START Excerpted text

Curmudgeon Gamer
Curmudgeoning all games equally.
15 September 2006
Costikyan: GameTap doomed
So Greg Costikyan (of Manifesto Games) rants a bit about the game market, pricing, and GameTap -- all topics guaranteed to get my attention. Let me see if I can summarize, briefly:
  • Games don't spoil with time, as fruit do - The retail market is geared this way, however, so games go from premium price to bargain bin as they age. Online games, however, can sell for a fixed (lower) price for years.
  • PC market shinking, online market growing - The retail model is the wrong one for online distribution. There are many competing models for online distribution, and one or more of them will ultimately succeed and replace retail PC distribution.
  • GameTap model is bad (for Turner and publishers) - Currently a lot of old "spoiled" games are available for a relatively low (rental) fee. However, this model is built on a PC games market where old games are treated like spoiled fruit, and once things move online, where games will never spoil, that cuts off GameTap's supply. Moreover, publishers probably only get tiny residuals from games kicked into GameTap.
It's an interesting theory, and of course anyone giving decent reasons that GameTap will fail has my attention.

Of course, moving the games online where they don't spoil is contrary to my own interests -- I want a huge library of games and I want it as cheaply as possible. I love physical media, even in this age far past the era when the box and accompanying materials don't get one tenth the attention that Infocom used to put into them. I love used games under $10 and I sometimes luck into finding new ones at that price too. I like sifting the bins of crap (too often crap I already own) for that special gem of a game I've been seeking for months, even years.

Yes, I realize there are advantages to online distribution. I'm not comfortable with them yet, and I like exploiting the system I know. (As Ruffin would say, sticking it to the man...legally.)

There is another bit here that bothers me. Basically, the plan online is to charge $N for a game until the Sun burns out and we all collapse into a black hole. What bothers me about that is that -- with copyright extension -- this means the value of any copyrighted works which have renewable demand is essentially infinite. For example, if "Yesterday" by The Beatles were to stay copyrighted forever and future generations continue to buy it for the audio medium of their time (at essentially the same price, adjusted for inflation) then it would generate a theoretically infinite amount of money. Likewise, a game like Tetris, available through online distribution for a fixed price, not resellable, and eternally in demand would generate a theoretically infinite amount of money.

Something about that just rubs me wrong, but I'm not sure I fully understand why I feel that way.
--Matt Matthews at 14:20
Comment [ 9 ]

Comments on this post:

I'm not sure your summation of the rant is as precise as you would have liked, and it may be in part because his treatment of GameTap seems like it's still in the nascent stages, kinda like the thoughts in this post.

I believe that GameTap-as-bargin-bin is a good idea for Costikyan but that GameTap as a means of initial distribution is bad news. Developers won't, if they go online with a subscription model, get the dough they deserve, he believes.

I can't tell what the logic is there, though. If you get paid by the amount of time a gamer plays your game relative to others, say if I play Madden 15 hours a month and Civ for 5 hours, EA Sports gets 75% of my monthly fee and Firaxis gets 25%, how is that [necessarily] bad if the monthly fee is high enough? This is how it sounds like he means one to take his Civ3 example. You can't trick people into paying full price for bad games as they are initially released -- the hype factor -- but that doesn't seem to be his worry.

END Excerpted text

» Assignment A:
Can you copy the GameTap post word for word, starting at "There is another" and ending at "feel that way."?
» Assignment B:
In the GameTap post, what company is Greg Costikyan associated with?

START Listed entries

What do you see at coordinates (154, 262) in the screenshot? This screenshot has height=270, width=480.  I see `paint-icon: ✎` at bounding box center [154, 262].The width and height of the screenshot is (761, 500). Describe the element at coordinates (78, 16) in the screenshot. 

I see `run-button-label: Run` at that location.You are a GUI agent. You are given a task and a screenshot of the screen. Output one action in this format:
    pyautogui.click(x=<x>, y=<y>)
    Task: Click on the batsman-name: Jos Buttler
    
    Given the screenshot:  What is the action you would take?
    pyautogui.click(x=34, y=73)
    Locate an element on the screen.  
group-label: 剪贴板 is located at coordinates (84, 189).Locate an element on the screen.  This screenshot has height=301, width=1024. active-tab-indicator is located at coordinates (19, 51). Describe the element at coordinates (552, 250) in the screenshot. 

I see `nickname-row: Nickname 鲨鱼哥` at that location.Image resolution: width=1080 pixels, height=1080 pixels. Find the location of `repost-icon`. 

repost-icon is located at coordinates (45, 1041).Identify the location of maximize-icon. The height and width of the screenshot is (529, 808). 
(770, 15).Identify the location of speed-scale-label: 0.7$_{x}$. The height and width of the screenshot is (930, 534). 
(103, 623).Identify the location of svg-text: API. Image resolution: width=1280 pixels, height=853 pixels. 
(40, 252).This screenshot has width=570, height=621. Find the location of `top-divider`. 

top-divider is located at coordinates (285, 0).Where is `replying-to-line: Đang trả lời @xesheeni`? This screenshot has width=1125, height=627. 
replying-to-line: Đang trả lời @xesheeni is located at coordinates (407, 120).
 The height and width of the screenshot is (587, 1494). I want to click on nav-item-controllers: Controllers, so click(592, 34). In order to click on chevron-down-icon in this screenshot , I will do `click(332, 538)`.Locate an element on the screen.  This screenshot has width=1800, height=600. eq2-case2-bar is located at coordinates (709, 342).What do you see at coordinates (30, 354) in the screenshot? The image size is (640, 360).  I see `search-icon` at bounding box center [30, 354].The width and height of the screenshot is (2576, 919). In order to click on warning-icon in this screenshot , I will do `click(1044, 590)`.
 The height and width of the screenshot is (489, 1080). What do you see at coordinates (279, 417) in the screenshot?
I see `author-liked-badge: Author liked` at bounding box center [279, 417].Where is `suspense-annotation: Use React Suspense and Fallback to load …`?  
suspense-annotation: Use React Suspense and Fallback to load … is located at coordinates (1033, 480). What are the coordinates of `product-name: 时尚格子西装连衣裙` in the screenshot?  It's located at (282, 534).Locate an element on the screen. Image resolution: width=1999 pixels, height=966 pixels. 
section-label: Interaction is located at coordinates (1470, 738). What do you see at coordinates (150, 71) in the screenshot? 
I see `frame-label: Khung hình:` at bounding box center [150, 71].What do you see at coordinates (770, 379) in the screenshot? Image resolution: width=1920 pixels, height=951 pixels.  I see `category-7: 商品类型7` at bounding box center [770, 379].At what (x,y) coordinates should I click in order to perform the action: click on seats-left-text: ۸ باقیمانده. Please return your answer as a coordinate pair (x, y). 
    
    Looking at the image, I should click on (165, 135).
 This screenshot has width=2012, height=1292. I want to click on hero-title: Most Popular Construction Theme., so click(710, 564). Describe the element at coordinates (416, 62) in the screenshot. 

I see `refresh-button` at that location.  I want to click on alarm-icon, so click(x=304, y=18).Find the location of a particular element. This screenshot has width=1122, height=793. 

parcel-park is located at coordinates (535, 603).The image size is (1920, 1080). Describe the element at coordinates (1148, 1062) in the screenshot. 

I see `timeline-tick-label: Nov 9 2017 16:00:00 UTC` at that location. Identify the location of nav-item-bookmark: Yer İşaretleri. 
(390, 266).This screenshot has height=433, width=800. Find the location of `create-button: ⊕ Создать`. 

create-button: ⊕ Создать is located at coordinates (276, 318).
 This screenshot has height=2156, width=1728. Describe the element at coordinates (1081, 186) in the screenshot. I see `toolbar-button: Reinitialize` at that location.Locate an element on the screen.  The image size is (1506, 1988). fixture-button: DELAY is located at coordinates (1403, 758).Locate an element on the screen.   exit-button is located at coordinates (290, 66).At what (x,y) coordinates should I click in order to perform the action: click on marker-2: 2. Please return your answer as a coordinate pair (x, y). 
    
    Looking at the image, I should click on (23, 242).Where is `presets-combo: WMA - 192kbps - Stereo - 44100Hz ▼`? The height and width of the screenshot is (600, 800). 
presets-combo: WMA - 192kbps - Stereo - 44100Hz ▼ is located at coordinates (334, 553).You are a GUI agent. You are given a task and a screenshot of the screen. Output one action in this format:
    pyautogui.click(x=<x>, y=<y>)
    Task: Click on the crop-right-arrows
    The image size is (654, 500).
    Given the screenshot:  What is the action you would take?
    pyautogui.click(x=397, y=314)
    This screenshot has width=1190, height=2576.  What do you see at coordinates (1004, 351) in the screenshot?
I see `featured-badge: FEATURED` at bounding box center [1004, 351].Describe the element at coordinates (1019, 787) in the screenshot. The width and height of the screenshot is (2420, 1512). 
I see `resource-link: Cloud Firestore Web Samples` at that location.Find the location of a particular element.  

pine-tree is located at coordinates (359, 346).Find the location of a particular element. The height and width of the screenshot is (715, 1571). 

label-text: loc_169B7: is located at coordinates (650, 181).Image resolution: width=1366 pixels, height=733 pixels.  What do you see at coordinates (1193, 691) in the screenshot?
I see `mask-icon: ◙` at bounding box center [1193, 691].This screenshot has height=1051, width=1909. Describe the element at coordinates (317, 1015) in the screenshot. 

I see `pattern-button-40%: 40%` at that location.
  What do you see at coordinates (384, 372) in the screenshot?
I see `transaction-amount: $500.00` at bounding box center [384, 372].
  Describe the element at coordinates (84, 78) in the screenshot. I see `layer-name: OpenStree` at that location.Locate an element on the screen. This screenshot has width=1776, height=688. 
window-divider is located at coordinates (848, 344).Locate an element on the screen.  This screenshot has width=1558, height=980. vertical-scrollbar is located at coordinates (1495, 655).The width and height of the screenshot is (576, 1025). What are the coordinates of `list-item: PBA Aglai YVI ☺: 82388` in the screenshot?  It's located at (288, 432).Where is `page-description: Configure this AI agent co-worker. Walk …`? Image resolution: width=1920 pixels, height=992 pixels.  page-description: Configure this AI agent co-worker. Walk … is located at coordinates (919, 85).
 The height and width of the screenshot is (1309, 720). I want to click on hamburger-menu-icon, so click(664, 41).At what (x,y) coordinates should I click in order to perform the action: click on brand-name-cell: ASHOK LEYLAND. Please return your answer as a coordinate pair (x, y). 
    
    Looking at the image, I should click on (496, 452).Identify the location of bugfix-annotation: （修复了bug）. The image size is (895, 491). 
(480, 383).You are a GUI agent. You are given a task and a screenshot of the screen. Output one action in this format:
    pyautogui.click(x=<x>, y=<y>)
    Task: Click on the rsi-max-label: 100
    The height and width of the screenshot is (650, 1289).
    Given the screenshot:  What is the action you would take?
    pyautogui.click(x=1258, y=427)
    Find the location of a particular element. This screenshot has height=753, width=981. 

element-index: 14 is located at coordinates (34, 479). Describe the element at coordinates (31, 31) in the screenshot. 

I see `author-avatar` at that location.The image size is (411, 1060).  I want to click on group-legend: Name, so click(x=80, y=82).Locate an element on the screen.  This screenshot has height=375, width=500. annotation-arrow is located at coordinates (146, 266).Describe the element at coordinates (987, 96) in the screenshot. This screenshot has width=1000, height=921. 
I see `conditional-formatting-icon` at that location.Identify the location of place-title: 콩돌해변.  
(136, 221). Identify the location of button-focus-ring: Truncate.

END Listed entries

» Result A:
There is another bit here that bothers me. Basically, the plan online is to charge $N for a game until the Sun burns out and we all collapse into a black hole. What bothers me about that is that -- with copyright extension -- this means the value of any copyrighted works which have renewable demand is essentially infinite. For example, if "Yesterday" by The Beatles were to stay copyrighted forever and future generations continue to buy it for the audio medium of their time (at essentially the same price, adjusted for inflation) then it would generate a theoretically infinite amount of money. Likewise, a game like Tetris, available through online distribution for a fixed price, not resellable, and eternally in demand would generate a theoretically infinite amount of money.

Something about that just rubs me wrong, but I'm not sure I fully understand why I feel that way.

» Result B:
Manifesto Games